The C code discussed in the previous section relies on the GSL only for the generation of (non-uniform) random numbers. Obviously R has its own very sophisticated system for handling random numbers and it is possible to use this system from within externally called C code using the R API. In particular, C versions of functions such as rnorm() and rgamma() can be called in C by including Rmath.h. Below is a version of the C code previously given modified to use the R random number generation routines and to remove all dependence on the GSL.

#include <stdio.h>
#include <math.h>
#include <stdlib.h>
#include <R.h>
#include <Rmath.h>

void gibbsR(int *Np,int *thinp,double *xvec,double *yvec)
{
  int i,j;
  int N=*Np,thin=*thinp;
  GetRNGstate();
  double x=0;
  double y=0;
  for (i=0;i<N;i++) {
    for (j=0;j<thin;j++) {
      x=rgamma(3.0,1.0/(y*y+4));
      y=rnorm(1.0/(x+1),1.0/sqrt(x+1));
    }
    xvec[i]=x; yvec[i]=y;
  }
  PutRNGstate();
}

Note that a call to GetRNGstate() must be made before calling any random number functions and that a call to PutRNGstate() must be called before the function returns control back to R. This code can be compiled with a command like

R CMD SHLIB dynamicR.c

and linked into R with a command like

dyn.load(file.path(".",paste("dynamicR",.Platform$dynlib.ext,sep="")))

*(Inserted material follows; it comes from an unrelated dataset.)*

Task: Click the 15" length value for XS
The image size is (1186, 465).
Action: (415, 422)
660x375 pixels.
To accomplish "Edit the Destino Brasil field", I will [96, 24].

An appropriate wrapper for this code is given below:

dynamicR<-function(n=10000,thin=500)
{
  tmp=.C("gibbsR",as.integer(n),as.integer(thin),
                x=as.double(1:n),y=as.double(1:n))
  mat=cbind(1:n,tmp$x,tmp$y) 
  colnames(mat)=c("Iter","x","y")
  mat
}

This code is now slightly simpler, and the lack of dependence on external libraries such as the GSL makes it much easier to integrate into R packages, should this be desired.

Summary and further reading

Foreign language interfaces are a notoriously complex subject and this post has obviously just scratched the surface of the problem. For a few more examples, first see my old computer practicals on Stochastic simulation in R and C. The examples are a bit out of date, but easy to fix. Also see a howto by the Flemish Supercomputing Centre on a similar topic to this one. For more detailed information, see the manual on Writing R extensions, especially the sections on Foreign language interfaces and the R API. I also find Chapter 6 of R Programming for Bioinformatics to be a useful introduction to more complex aspects.

I have also somewhat belatedly re-discovered Charlie Geyer‘s notes on Calling C and Fortran from R, which covers very similar ground to this post. They were probably the unconscious inspiration for this post…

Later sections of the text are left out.